Deine hier gezeigten Vogelbilder sind, gemessen an allgemein kursierenden Naturdokumentationen, keine gelungenen Fotografien: Die Vögel setzen zum Flug an, raus aus dem Bild, sind teilweise abgeschnitten. Wir sehen sie wegfliegend von hinten, von der Seite und von unten, meist unscharf oder verdeckt. Wie bei deiner Arbeit am Archiv Peter Piller, das du seit 1998 in über einhundert Themen mit Bildfunden aus Zeitungen, Magazinen oder dem Internet zusammenstellst, gibt es hier eine Kategorie, nach der du die Fotos in der Ausstellung ausgewählt hast? Während der Ausstellungsplanung nanntest du die Serie „flüchtende Vögel“.

kategorien gibt es hier keine, es sollten natürlich verschiedene arten von vögeln sein, verschiedene lichtsituationen, verschiedene farbigkeiten, also die bühnen, von denen da geflüchtet wird, sollten unterschiedlich sein und vor allem sollten die bilder nicht zu schön sein, also nicht den anschein erwecken, in konkurrenz treten zu wollen zu den bekannten perfekten aufnahmen, die ich natürlich auch herstelle, aber die mich leider sofort langweilen. außerdem wird natürlich hier formuliert, dass die vögel vor dem fotografiert-werden und dem bild flüchten, und vor mir, weil ich nur störe mit meiner anwesenheit.

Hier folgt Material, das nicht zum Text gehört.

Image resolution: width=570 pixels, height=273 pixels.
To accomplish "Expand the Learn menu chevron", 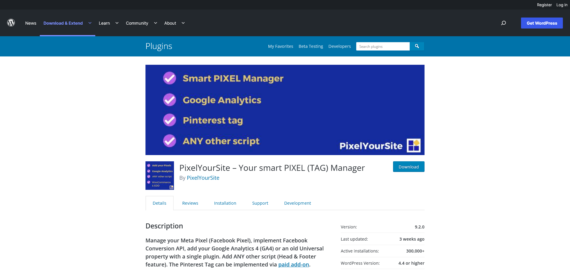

Sowohl in deiner Arbeit mit dem Archiv als auch mit Fotografie trennst du das Bild vom Text: im Umgang mit  Abbildungen aus Zeitungen oder dem Internet entfernst du meist die Bildunterschriften, auch in der Serie Erscheinungen (2014–2017) mit deinen Fotografien von LKW-Rückseiten, auf denen Frauen posieren, hast du sämtliche Schriftzüge entfernt und nur Bild und Grafik unverändert belassen. Der überwiegende Teil deiner Künstlerbücher enthält nur Abbildungen, es gibt eines (Archiv Peter Piller: Materialien (G) Albedo, 2014), welches ausschließlich Texte versammelt. Für die Vogelfotos von behind time hast du dich von vornherein Text und Sprache entzogen – gleichzeitig hast du einen Text geschrieben, der ausgehend von deiner erneut entfachten Leidenschaft für die Ornithologie sehr viel über deine Arbeit als Künstler sagt. Glaubst du, Bild und Text passen nicht zusammen oder schränken die Wahrnehmung gegenseitig ein?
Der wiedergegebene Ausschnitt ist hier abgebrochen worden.